Monday, September 3, 2007

I wish the baler would break

In all my years of farm life, I have discovered a love-hate relationship with baling hay. Everytime my father would say the magic words, "we're going to bale hay this weekend," my immediate reaction, was "Nooooo!!" In all reality, it's not a terrible chore, it's just draining . Once you get started, it's easy to continue on...until hay load numbers 10, 11, 12, etc. come rolling in the yard. Sometimes it seems never-ending. You find yourself wishing God would just bring on a mysterious thunderstorm, or even worse, that the baler would break. Most days it was too ridiculously hot to be doing anything, yet there we were, out in the sun, putting bale after bale on the elevator and watching them head into the barn. I was always lucky enough to be on the wagon unloading the bales, until I took my most recent post on the tractor running the baler. I'll never want the post in the barn. Fortunately, that's usually where the "men" go. I've only had to stand-in for the barn post once, and I'm hoping I never have to do it again.




















Yet, while I speak poorly of baling hay, I really do appreciate all the labor that goes into it. It's a labor of love really. If we wouldn't bale the hay, and stack it in the barn, my father would have little to feed his animals with during the winter months. And, baling hay has given my family and me plenty of memories and things to talk about. In fact, one of my favorite farm activities was creating "avalanches" of the bales on the wagon as we unloaded them. Basically, we would try to pull bales from the bottom so that those above us would collapse in a hay bale avalanche. Sure, sometimes we would get hit by a bale on the back, in the head, or just on the leg...but mostly it was pure excitement to run away from it!

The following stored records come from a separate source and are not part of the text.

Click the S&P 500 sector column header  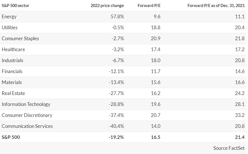tap(15, 6)
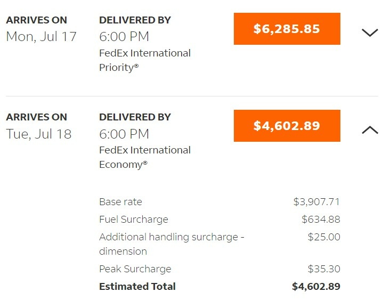The height and width of the screenshot is (308, 391).
Task: Click the 6:00 PM time for Priority
Action: 124,37
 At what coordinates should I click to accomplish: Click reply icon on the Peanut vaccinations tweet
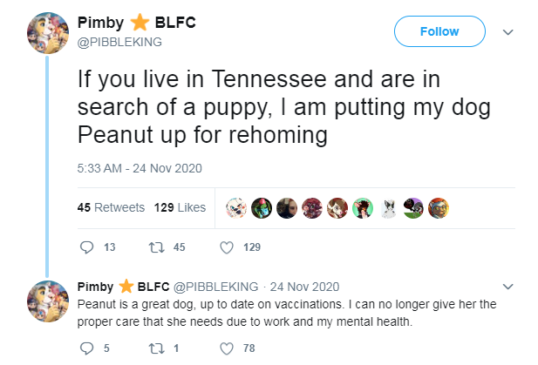(86, 348)
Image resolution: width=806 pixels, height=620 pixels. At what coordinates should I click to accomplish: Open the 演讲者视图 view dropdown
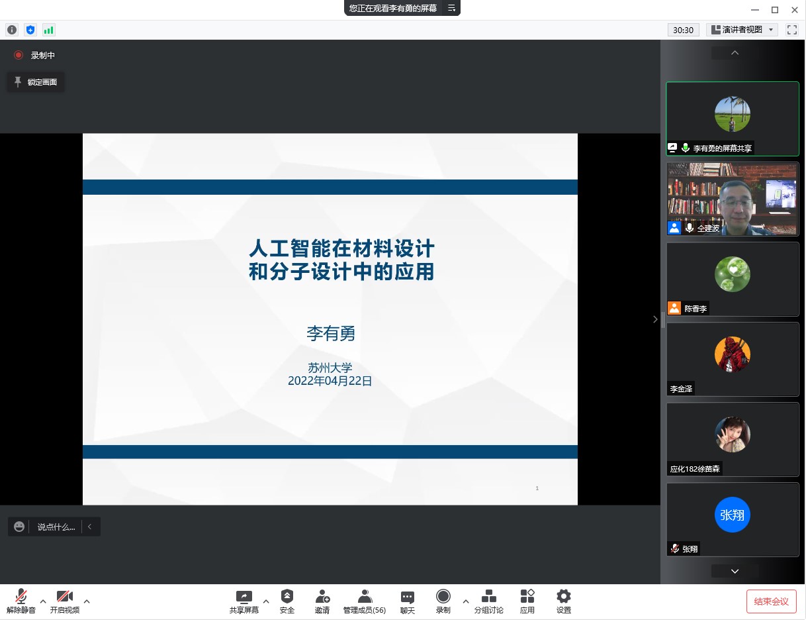point(741,30)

Even though we ended up with calluses on our hands, sore muscles, and the occasional sun burn, the end result was all worth it. Not only would my dad's animals get to eat, but my dad was happy and appreciative of all of our help, and we got to enjoy our beloved Pepsi Floats! Delicious.

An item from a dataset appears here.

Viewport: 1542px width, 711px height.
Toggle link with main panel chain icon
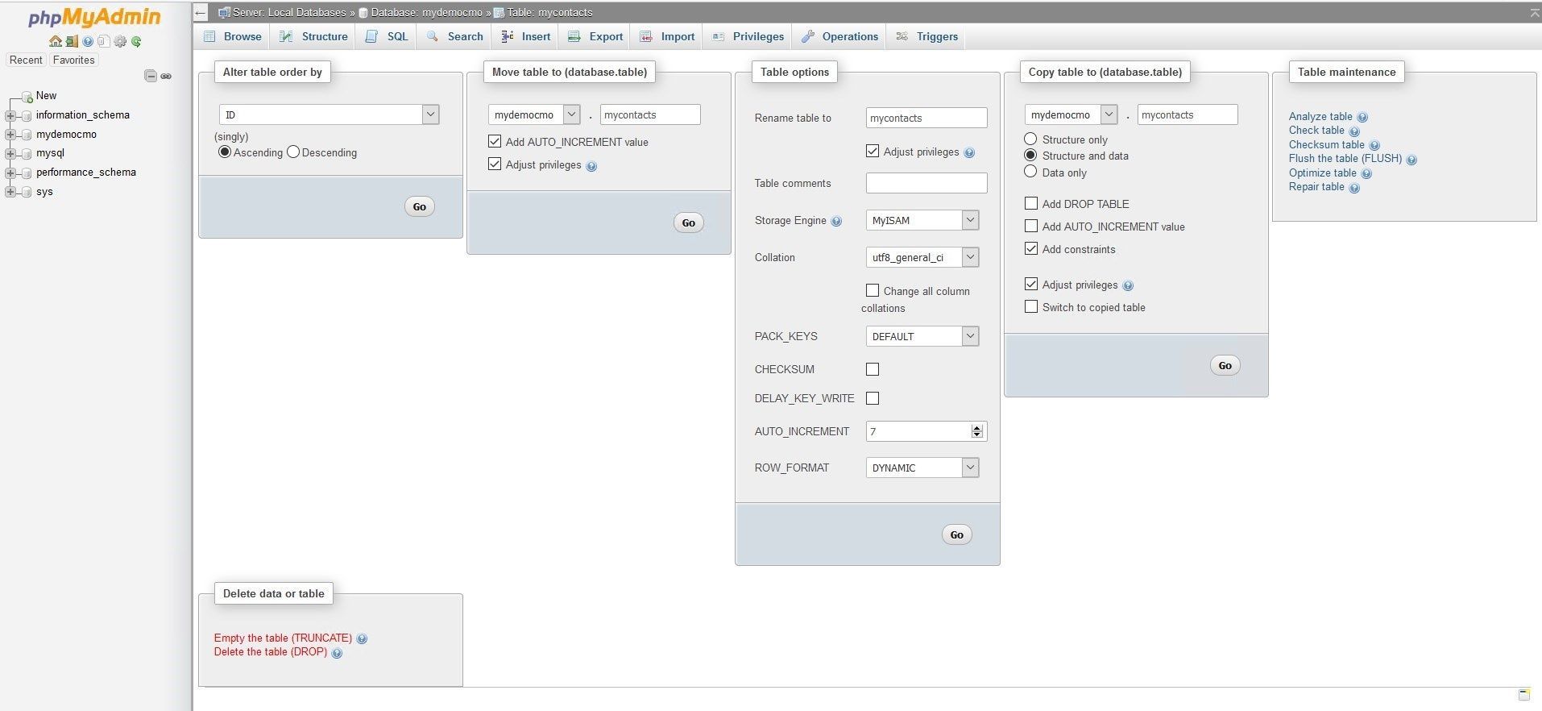pos(166,76)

My happy and appreciative father after a long day of baling hay!


3 comments:

Anonymous said...

You have the easiest job of all Becky, you just sit in the tractor and watch the bales go flying out of the baler and into the wagon. Now you even get to sit in air conditioned comfort so I have no idea what you are complaining about. You should be in the barn where I am, sweating away stacking the bales in perfect rows and columns. Until you work in the barn all day in the you will never know the true meaning of baling hay.

Brian said...

Agreed :)

Brian said...

PS. I don't know who anonymous is, but I am the master in the barn, so back down.